Today, the tragedy of homelessness continues to grow with no end in sight. Louisville’s homeless men, women and children reside in shelters lacking the kind of protections granted to renters, homeowners, public housing residents and even homeless individuals in more than 100 other American cities. With the exception of being able to leave a shelter voluntarily, our jails provide better accommodations than some of our existing shelters.
Late last year, a Metro-appointed Homeless Shelter Task Force was charged with drafting recommendations to improve the situation, but has so far failed to address the problems plaguing our shelters. Why? Because the task force excludes important stakeholders needed to create a progressive model law. The task force includes zero homeless individuals, nobody from the University of Louisville (including specialists in homeless policy), no legal experts familiar with recently passed homeless regulations in other cities, and no representatives from the Original Highlands, the neighborhood where Wayside Christian Mission initially sought to operate a “mega-shelter,” a controversy that ultimately resulted in the creation of this task force. Wayside eventually ended up opening its shelter for women and children at the former Hotel Louisville on West Broadway.
Hundreds of other cities have enacted model laws that have been endorsed and supported by homeless persons and are successful, but Louisville’s task force doesn’t want to hear about them. When a group of concerned citizens — ourselves included — urged the Metro Planning Commission to create this task force, we never dreamed so many important stakeholders would be excluded from the process.
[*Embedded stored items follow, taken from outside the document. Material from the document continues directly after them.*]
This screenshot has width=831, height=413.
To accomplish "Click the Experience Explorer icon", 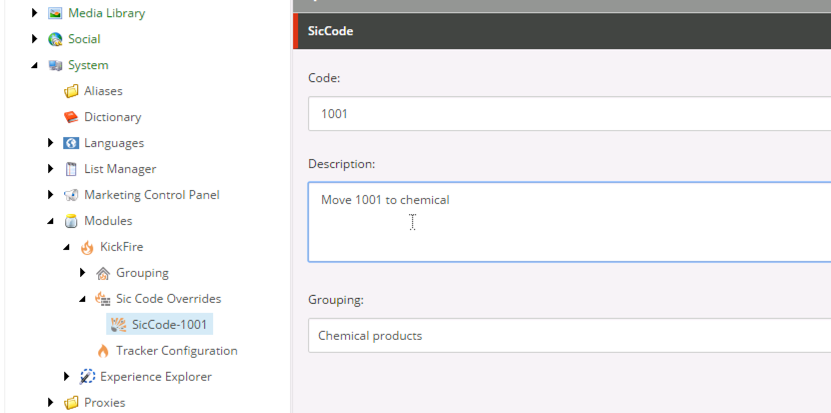I will coord(87,377).
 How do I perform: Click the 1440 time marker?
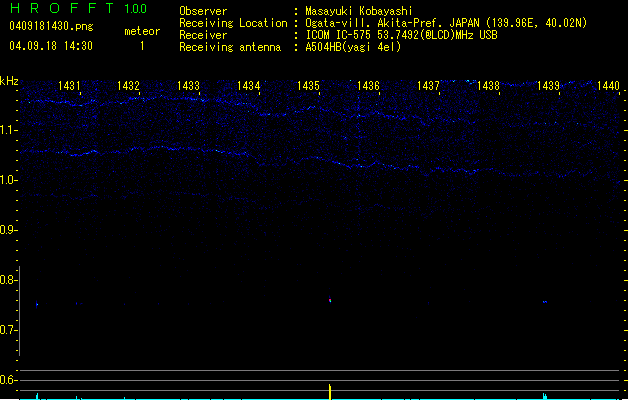click(607, 87)
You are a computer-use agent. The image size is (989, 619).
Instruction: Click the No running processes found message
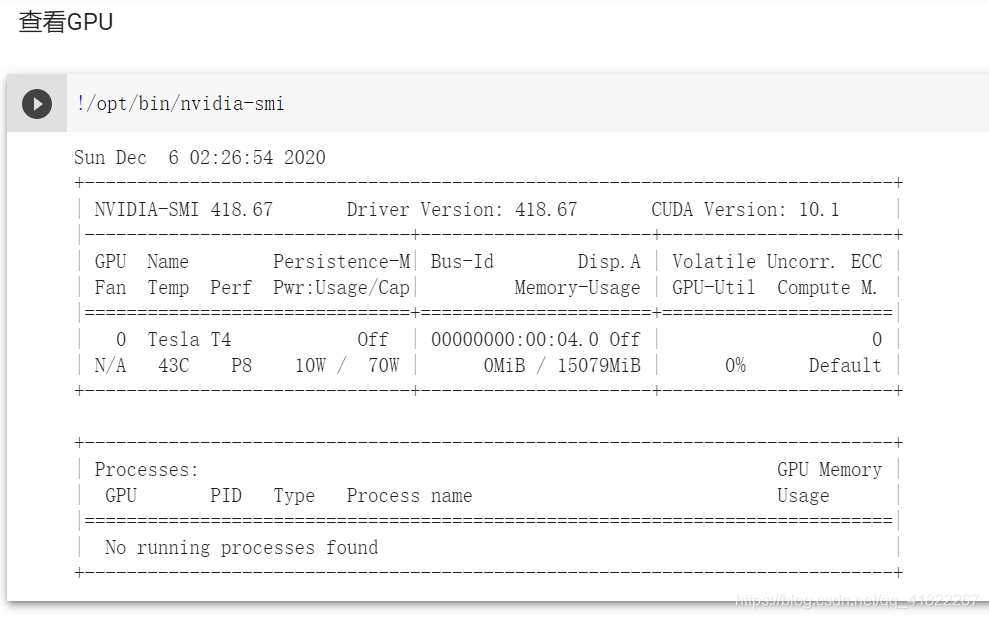tap(241, 548)
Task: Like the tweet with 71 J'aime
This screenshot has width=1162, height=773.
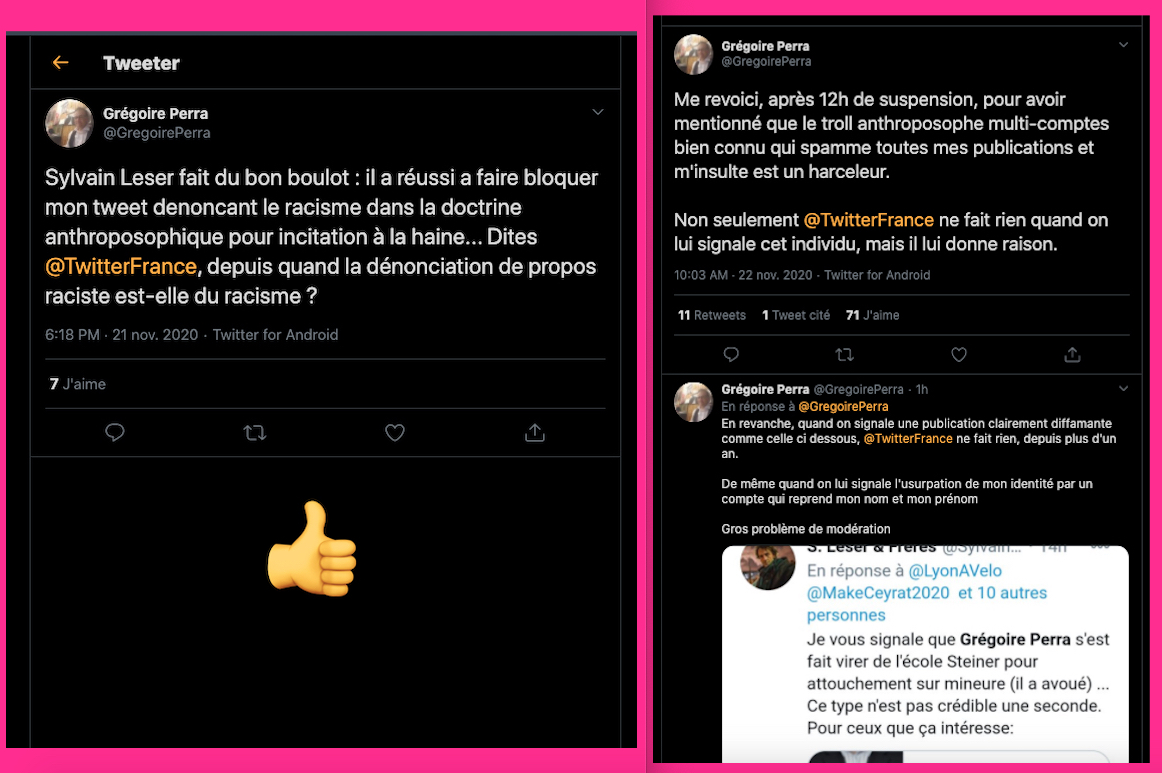Action: pyautogui.click(x=959, y=355)
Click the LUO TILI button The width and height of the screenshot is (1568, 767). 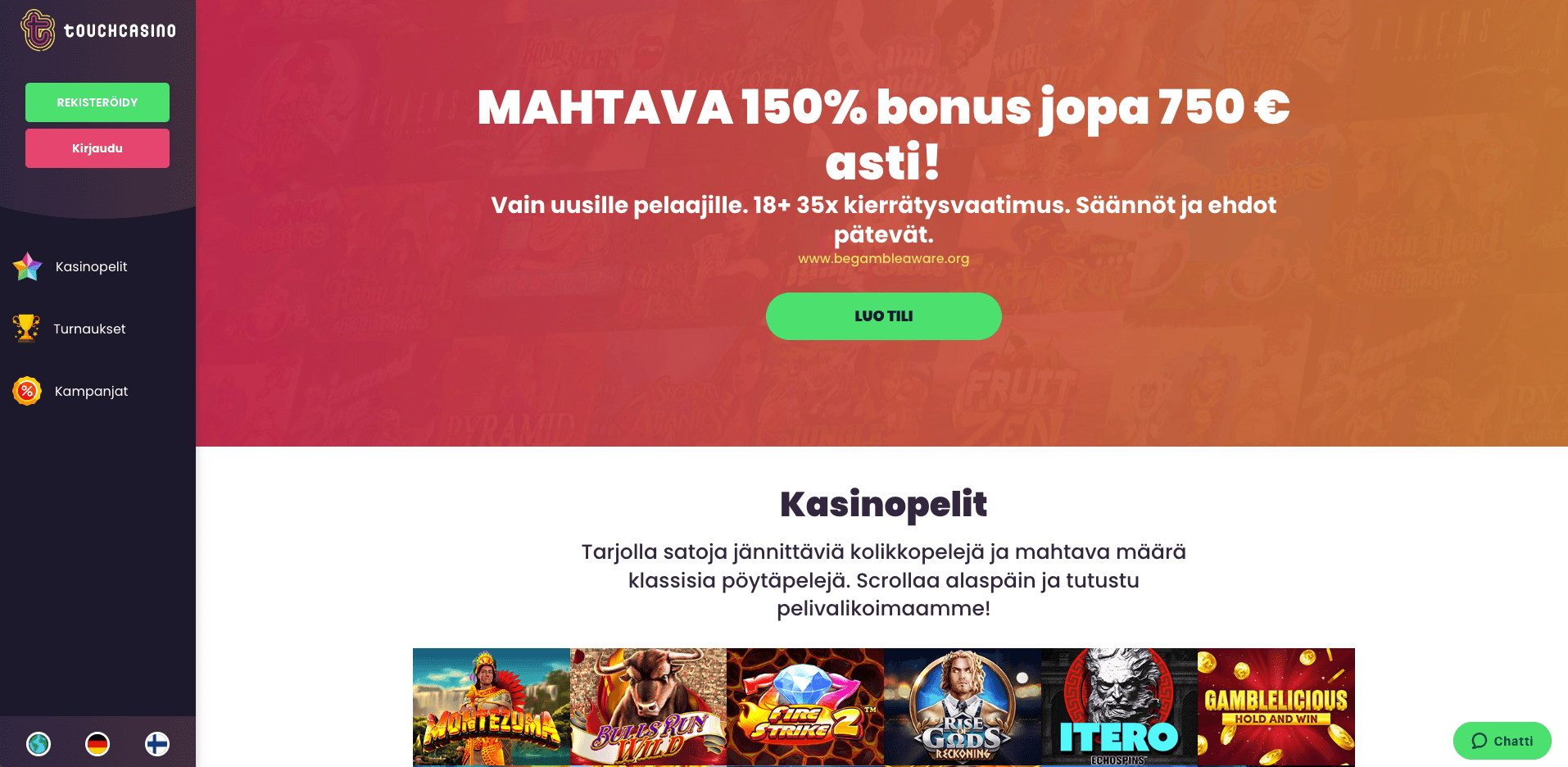coord(883,316)
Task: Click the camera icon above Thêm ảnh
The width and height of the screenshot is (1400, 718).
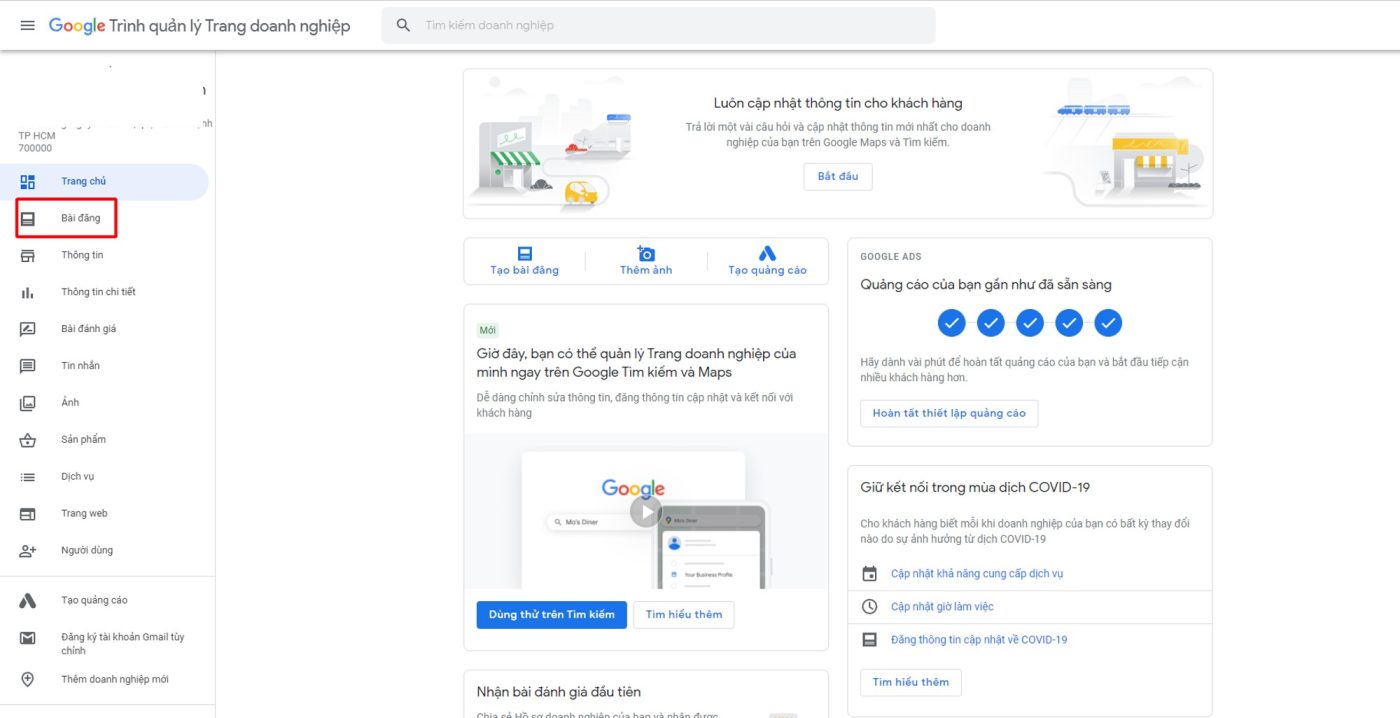Action: [x=645, y=252]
Last month, the task force compiled a list of recommendations that largely ignored the pressing issues of sanitation, overcrowding, safety, auditing and accountability in shelters. More shocking is the abject failure of the task force to document the filthy and overcrowded conditions of some local shelters, particularly at night. Making matters worse, the task force recommends against any kind of government oversight and accountability.
Indeed, homeless shelters are probably some of the most dangerous places to live in Louisville. How bad is it? In some shelters, 50 or more individuals sleep on mats on the floor in one room; bathrooms are often filthy, with no toilet paper or soap. Louisville’s dirty little secret is that the U.S. Department of Housing and Urban Development and Metro government are helping to fund several shelters that are unsanitary, unsafe and overcrowded.
In addition to failing to adequately address these problems, the task force has endorsed the operation of “mega-shelters.”
We recently conducted a survey of more than 100 cities, which revealed that large shelter operations in residential neighborhoods often cause an increase in crime and a decline in nearby property values. It is not fair to put a massive shelter in a struggling, inner city, historic neighborhood already fighting against falling home values and increasing foreclosures.
Homeless individuals in New York City have experienced many more victories compared to those in Louisville when it comes to the rights and responsibilities of both the homeless and shelter operators. In New York, the homeless sleep in beds, not on the floor, have clean restrooms, are not piled liked sardines 50 to a room, and they are required to sign up for various programs to help them get out of shelters. In addition, proposed mega-shelters of 100 or more persons are disallowed there, and local government is in charge of licensing and inspections.
Our survey shows that homeless people in other cities are winning the battle to ensure safe and decent shelters, but that’s not the case here — in Louisville, they can’t even get a spot on a task force.
John I. Gilderbloom is a professor and director of the Center for Sustainable Urban Neighborhoods at U of L, sun.louisville.edu. Chuck Burke is president of the Original Highlands Neighborhood Association.